Diversification Opportunities for Saat Market and Polaris Global
0.86 | Correlation Coefficient |
Very poor diversification
The 3 months correlation between Saat and Polaris is 0.86. Overlapping area represents the amount of risk that can be diversified away by holding Saat Market Growth and Polaris Global Value in the same portfolio, assuming nothing else is changed. The correlation between historical prices or returns on Polaris Global Value and Saat Market is a relative statistical measure of the degree to which these equity instruments tend to move together. The correlation coefficient measures the extent to which returns on Saat Market Growth are associated (or correlated) with Polaris Global. Values of the correlation coefficient range from -1 to +1, where. The correlation of zero (0) is possible when the price movement of Polaris Global Value has no effect on the direction of Saat Market i.e., Saat Market and Polaris Global go up and down completely randomly.

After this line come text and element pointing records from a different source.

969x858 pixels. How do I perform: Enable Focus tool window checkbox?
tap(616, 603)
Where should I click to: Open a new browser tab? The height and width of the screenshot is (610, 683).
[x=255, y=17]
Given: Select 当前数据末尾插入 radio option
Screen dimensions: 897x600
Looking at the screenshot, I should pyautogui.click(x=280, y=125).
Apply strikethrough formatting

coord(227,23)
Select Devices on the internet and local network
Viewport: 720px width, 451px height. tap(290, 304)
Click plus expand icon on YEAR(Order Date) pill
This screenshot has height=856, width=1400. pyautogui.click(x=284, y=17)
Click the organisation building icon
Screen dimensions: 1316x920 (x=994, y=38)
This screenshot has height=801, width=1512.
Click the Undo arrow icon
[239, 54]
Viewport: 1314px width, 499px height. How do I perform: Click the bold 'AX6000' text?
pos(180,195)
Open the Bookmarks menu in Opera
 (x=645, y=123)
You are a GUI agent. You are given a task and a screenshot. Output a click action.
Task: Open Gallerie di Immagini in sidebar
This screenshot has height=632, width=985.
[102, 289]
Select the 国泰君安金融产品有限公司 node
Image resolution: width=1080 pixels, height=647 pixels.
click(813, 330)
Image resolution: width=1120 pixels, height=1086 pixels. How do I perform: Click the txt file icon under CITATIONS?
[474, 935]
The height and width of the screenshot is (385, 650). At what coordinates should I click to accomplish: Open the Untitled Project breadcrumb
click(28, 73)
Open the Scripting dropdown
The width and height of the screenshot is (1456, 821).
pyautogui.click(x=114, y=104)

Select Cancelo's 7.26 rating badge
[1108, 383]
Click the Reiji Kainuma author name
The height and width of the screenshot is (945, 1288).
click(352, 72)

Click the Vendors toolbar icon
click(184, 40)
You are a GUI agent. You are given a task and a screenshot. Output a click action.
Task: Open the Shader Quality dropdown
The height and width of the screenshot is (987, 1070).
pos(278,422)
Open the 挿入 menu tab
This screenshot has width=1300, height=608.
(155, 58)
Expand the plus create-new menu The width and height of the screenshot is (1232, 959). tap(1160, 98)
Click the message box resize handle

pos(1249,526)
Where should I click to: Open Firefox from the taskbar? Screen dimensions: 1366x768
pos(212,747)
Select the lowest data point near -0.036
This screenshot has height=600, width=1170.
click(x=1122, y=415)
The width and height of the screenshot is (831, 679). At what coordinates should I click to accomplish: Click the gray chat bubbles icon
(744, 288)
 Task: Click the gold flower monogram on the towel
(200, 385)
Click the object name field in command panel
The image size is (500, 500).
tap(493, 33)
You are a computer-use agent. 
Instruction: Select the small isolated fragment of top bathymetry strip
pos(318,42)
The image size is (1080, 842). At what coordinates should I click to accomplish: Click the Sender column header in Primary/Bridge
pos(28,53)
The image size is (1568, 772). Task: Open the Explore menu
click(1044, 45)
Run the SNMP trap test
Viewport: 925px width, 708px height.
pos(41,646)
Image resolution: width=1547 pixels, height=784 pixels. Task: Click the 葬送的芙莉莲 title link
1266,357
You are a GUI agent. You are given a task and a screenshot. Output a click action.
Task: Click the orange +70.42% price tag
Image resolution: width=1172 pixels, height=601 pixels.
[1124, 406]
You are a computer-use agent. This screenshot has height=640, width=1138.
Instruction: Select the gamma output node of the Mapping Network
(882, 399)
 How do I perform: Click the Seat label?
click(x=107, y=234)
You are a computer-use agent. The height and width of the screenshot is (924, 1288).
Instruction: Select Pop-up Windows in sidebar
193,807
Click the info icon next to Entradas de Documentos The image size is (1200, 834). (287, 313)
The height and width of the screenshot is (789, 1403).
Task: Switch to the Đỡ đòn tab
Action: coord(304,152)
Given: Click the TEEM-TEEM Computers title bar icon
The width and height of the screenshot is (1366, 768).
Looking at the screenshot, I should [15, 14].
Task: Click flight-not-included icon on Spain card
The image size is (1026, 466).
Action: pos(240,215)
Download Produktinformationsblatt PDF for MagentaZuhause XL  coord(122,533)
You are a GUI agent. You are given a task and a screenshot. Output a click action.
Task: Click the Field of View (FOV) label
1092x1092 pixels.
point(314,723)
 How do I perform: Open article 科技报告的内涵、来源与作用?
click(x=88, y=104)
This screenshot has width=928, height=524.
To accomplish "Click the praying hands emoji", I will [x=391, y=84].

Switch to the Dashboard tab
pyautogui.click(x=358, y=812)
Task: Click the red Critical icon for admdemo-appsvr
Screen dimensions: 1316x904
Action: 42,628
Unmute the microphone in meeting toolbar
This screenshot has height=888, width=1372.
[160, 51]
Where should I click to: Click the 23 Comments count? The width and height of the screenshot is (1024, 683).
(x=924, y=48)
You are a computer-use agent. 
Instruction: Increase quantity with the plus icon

Pair Corralation between Saat Market and Polaris Global
Assuming the 90 days horizon Saat Market is expected to generate 2.28 times less return on investment than Polaris Global. But when comparing it to its historical volatility, Saat Market Growth is 1.37 times less risky than Polaris Global. It trades about 0.09 of its potential returns per unit of risk. Polaris Global Value is currently generating about 0.15 of returns per unit of risk over similar time horizon. If you would invest 3,088 in Polaris Global Value on December 20, 2024 and sell it today you would earn a total of 193.00 from holding Polaris Global Value or generate 6.25% return on investment over 90 days.
Time Period | 3 Months [change] |
Direction | Moves Together |
Strength | Strong |
Accuracy | 100.0% |
Values | Daily Returns |
Saat Market Growth vs. Polaris Global Value
Performance |
Timeline |
Saat Market Growth |
Polaris Global Value |
Saat Market and Polaris Global Volatility Contrast
Predicted Return Density |
Returns |
Pair Trading with Saat Market and Polaris Global
The main advantage of trading using opposite Saat Market and Polaris Global positions is that it hedges away some unsystematic risk. Because of two separate transactions, even if Saat Market position performs unexpectedly, Polaris Global can make up some of the losses. Pair trading also minimizes risk from directional movements in the market. For example, if an entire industry or sector drops because of unexpected headlines, the short position in Polaris Global will offset losses from the drop in Polaris Global's long position.Saat Market vs. Stringer Growth Fund | Saat Market vs. Qs Growth Fund | Saat Market vs. Growth Allocation Fund | Saat Market vs. Qs Defensive Growth |
Polaris Global vs. Mndvux | Polaris Global vs. Prudential Jennison International | Polaris Global vs. Fidelity New Markets | Polaris Global vs. Ohio Variable College |
Check out your portfolio center.Note that this page's information should be used as a complementary analysis to find the right mix of equity instruments to add to your existing portfolios or create a brand new portfolio. You can also try the Global Correlations module to find global opportunities by holding instruments from different markets.